Q196 Mrs Shephard: We are, as you
know, studying biofuels in this inquiry, and to take them as a
specific example, and to refer to your point, Mr Secrett, about
assessing the tools, would you like to describe to the Committee
what you believe to be the government machinery for developing
a policy on biofuels, whether you think there is a lead ministry
and a lead minister, what evidence you think they are drawing
together to come to a common conclusion, and whether you think
the Treasury plays an important, indeed an overweening, role in
that machinery?
Mr Wakeford: Can I start by asking
for almost a clearer question?
Q197 Mrs Shephard: You mean like,
who is in charge of the government's biofuels policy?

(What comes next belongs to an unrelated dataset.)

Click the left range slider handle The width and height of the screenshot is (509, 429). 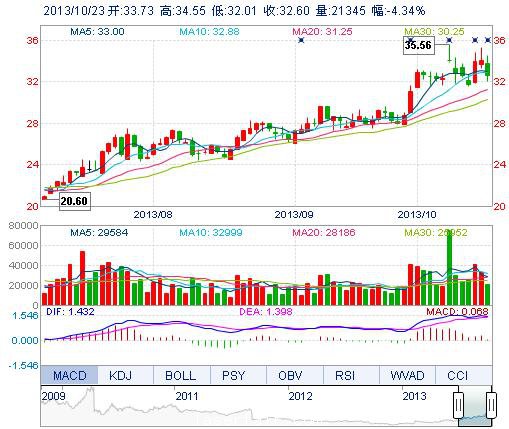click(458, 405)
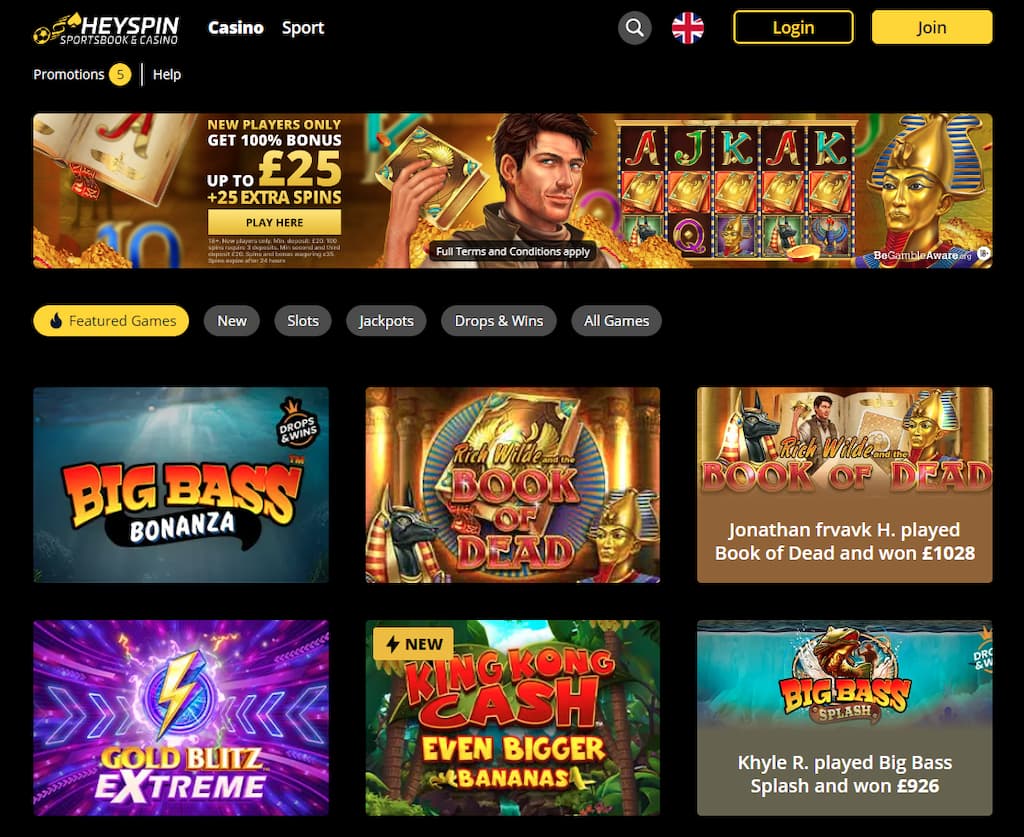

Mr Wakeford: No, no: the question
of the objective, in a sense, for inquiring into biofuels. Is
it because we want, for example, to use biofuels to reduce our
dependence on oil imports in the long term? Is it because we want
to use biofuels in order to reduce carbon dioxide emissions? Is
it because this is a new business opportunity for the UK that
will actually have some rural development benefits? Those are
all legitimate questions and they would fall in different government
departments. What you have to do, I think, is to try and find
a way of bringing those things together across the government,
and when you can you come to another question, which I did not
include in my list, which is: how much further does the Treasury
want to forgo revenue or put grants into the development of this
business industry as distinct from, for example, putting an investment
into securing the conversion of some of the rather large amount
of waste paper and cardboard that we are producing as a nation
at the moment, which could also be converted into biofuels? It
is rather important to start with a clear question of what it
is that the policy is designed to address.

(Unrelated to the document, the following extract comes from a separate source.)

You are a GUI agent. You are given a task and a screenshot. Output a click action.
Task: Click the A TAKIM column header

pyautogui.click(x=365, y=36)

Q198 Mrs Shephard: Are you suggesting
we put that to the minister since clearly you are not claiming
to answer it yourselves?
Mr Wakeford: What we are here
to do is to try and help the Committee, as indeed we would try
and help ministers as we talk to ministers from the perspective
of advisers, which is what the Sustainable Development Commission
is.
Q199 Mrs Shephard: Can I repeat my
question to you? You can put questions to the Committee of which
it is aware, obviously; otherwise it would not be involved in
this inquiry. One of the questions we shall be putting to the
minister is, who is in charge of making the overall assessment
of the desirability or otherwise of substitution for some carbon
fuels by biofuels? Is there a lead ministry? I am asking you,
since your colleague, Mr Secrett, mentioned the importance of
assessment tools, whether your impression is that the government
is in possession of such assessment tools and, if it is, which
lead department is responsible for them. Mr Secrett is nodding.
Perhaps he knows the answer.
Mr Secrett: I understand the question.
Mr Wakeford: The answer in terms
of sustainable development as the broadest goal of all is Defra,
the Secretary of State, Margaret Beckett, because that is the
lead department for sustainable development, and it is for that
department to give whatever guidance other government departments
need in order to help them to understand such broad issues as
sustainable development and to ask the right questions. In the
designing of any sustainable development appraisal regime we from
the Commission would certainly look to Defra to lead, much in
the same way that Defra is also the department responsible for
rural issues and we look to Defra to guide other departments on
how they appraise policies for their impact on rurals. There is
very clear leadership within Defra in that respect.